### Assigned task
Output every record exactly, apart from its images.

### Supplied data
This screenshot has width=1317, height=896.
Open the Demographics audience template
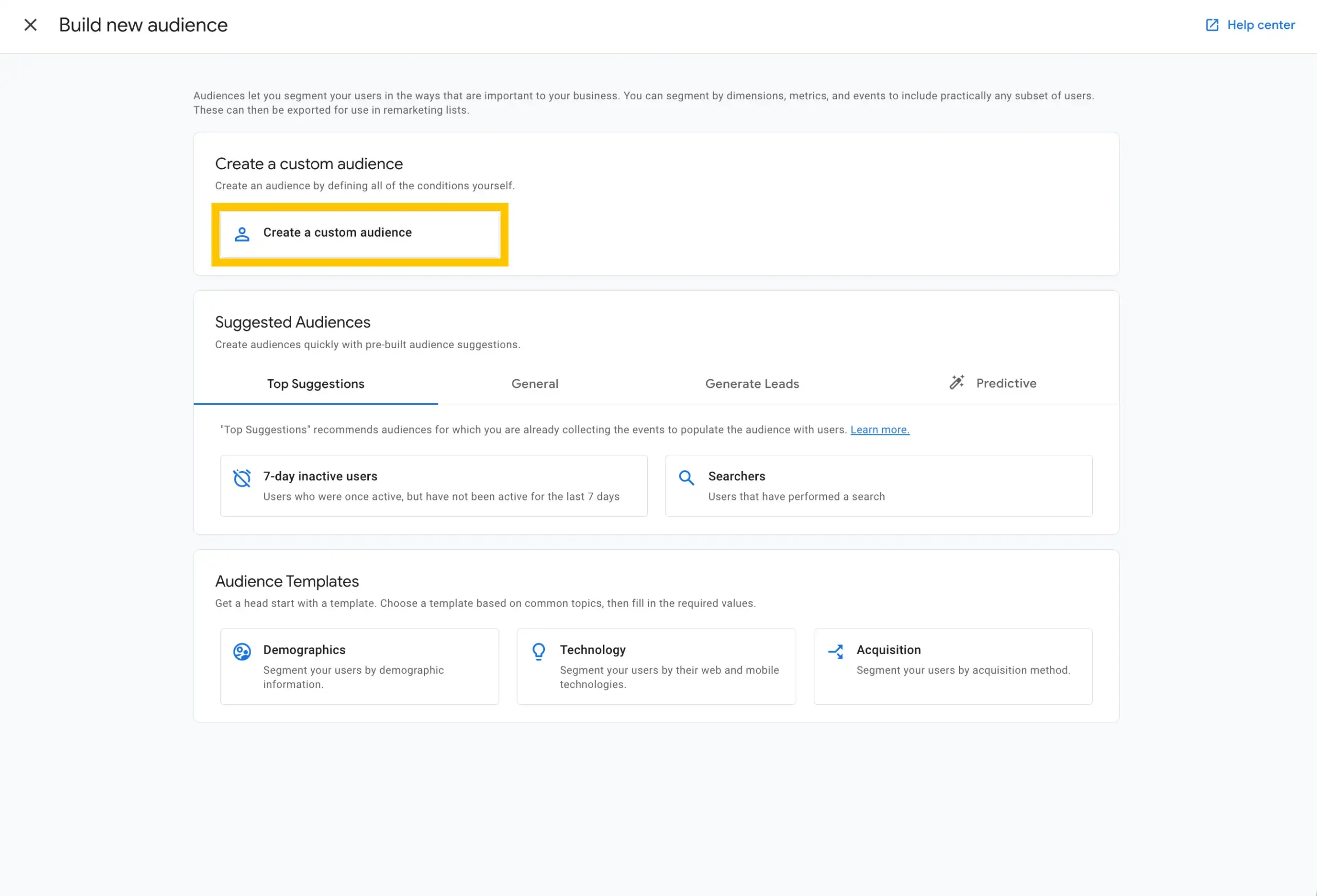coord(359,667)
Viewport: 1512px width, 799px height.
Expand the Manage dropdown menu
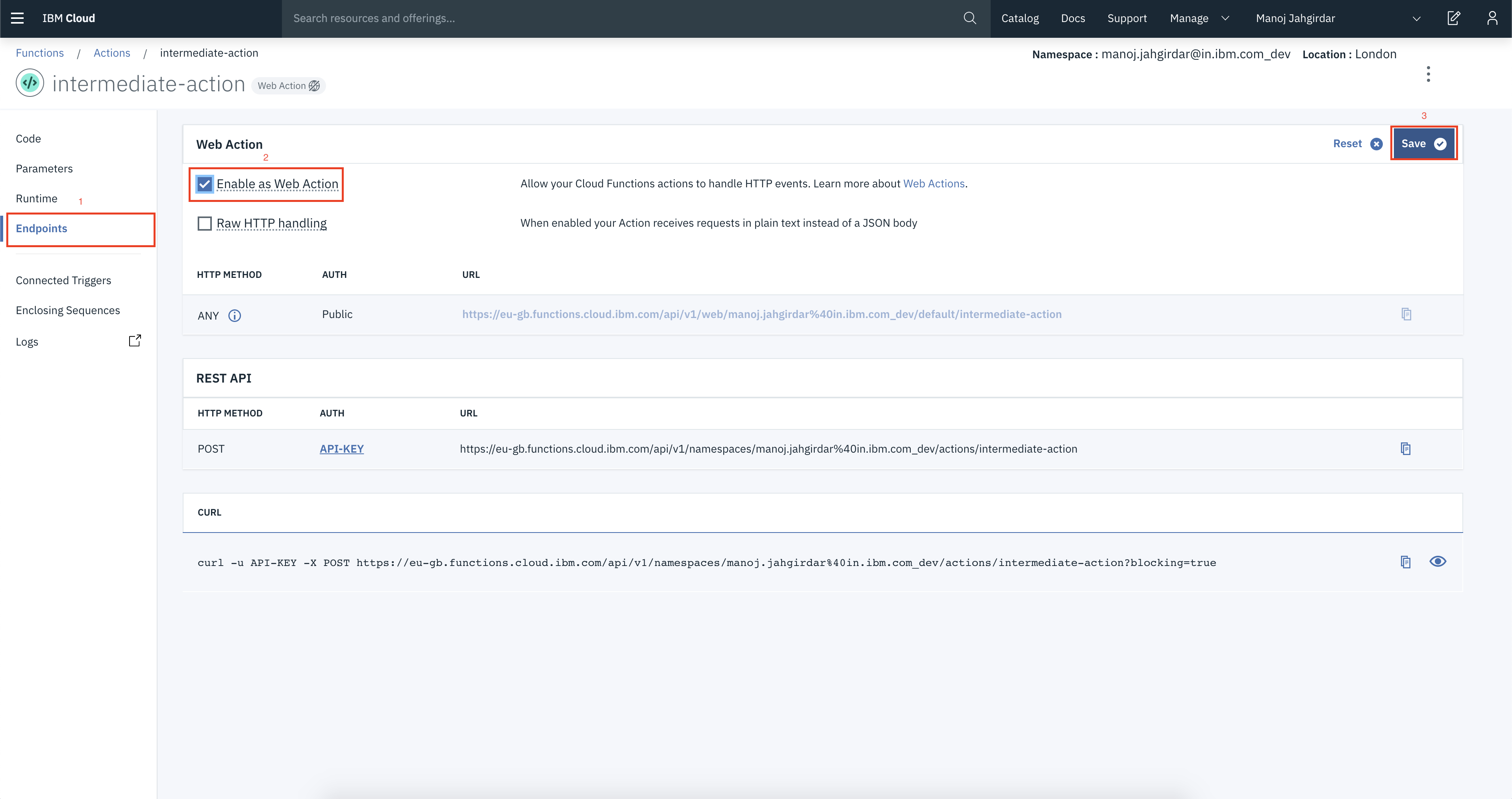click(x=1199, y=18)
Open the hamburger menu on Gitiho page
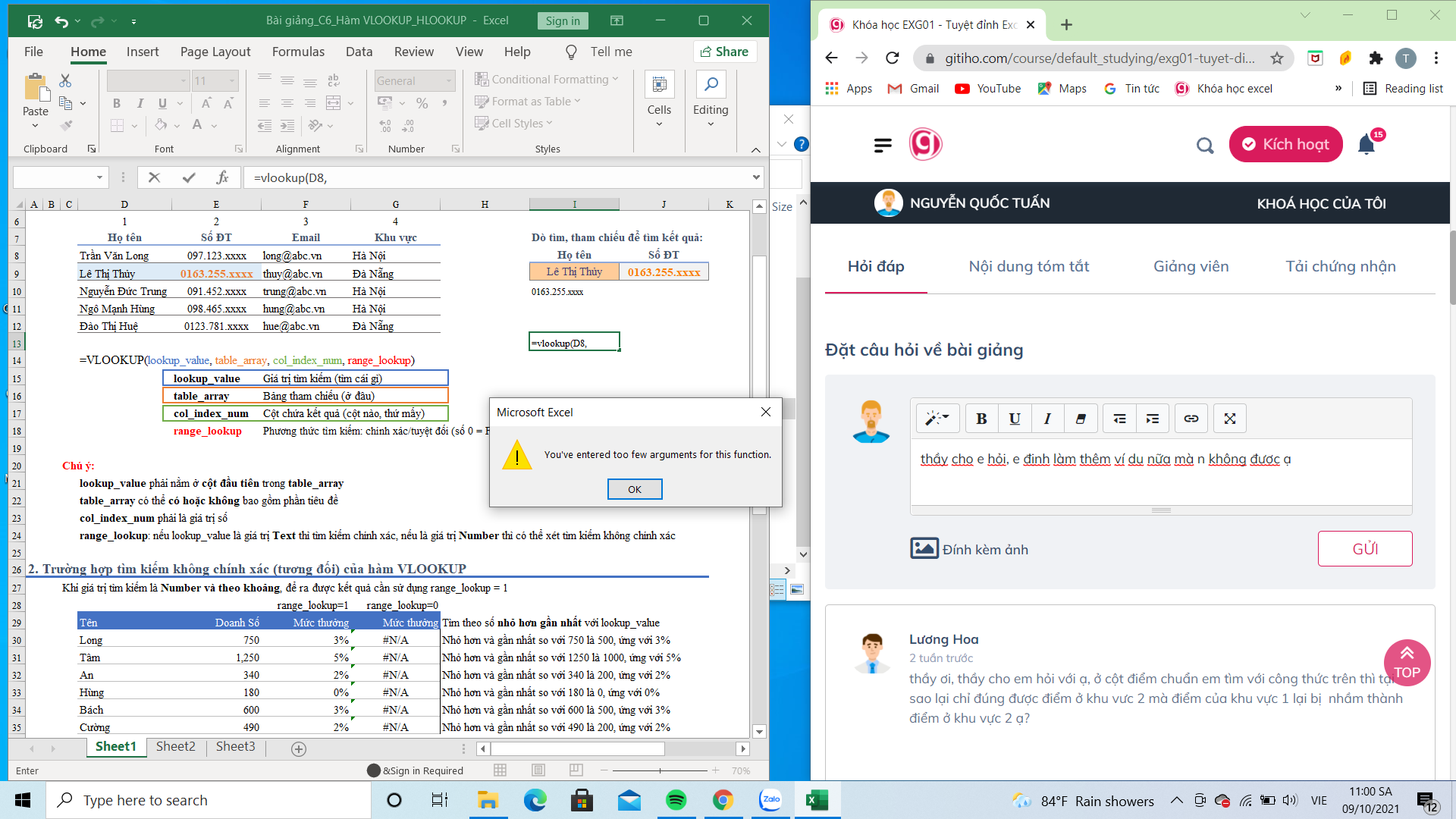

### Response area
This screenshot has width=1317, height=896.
Open the Demographics audience template
coord(359,667)
Viewport: 1512px width, 799px height.
Expand the Manage dropdown menu
click(x=1199, y=18)
Open the hamburger menu on Gitiho page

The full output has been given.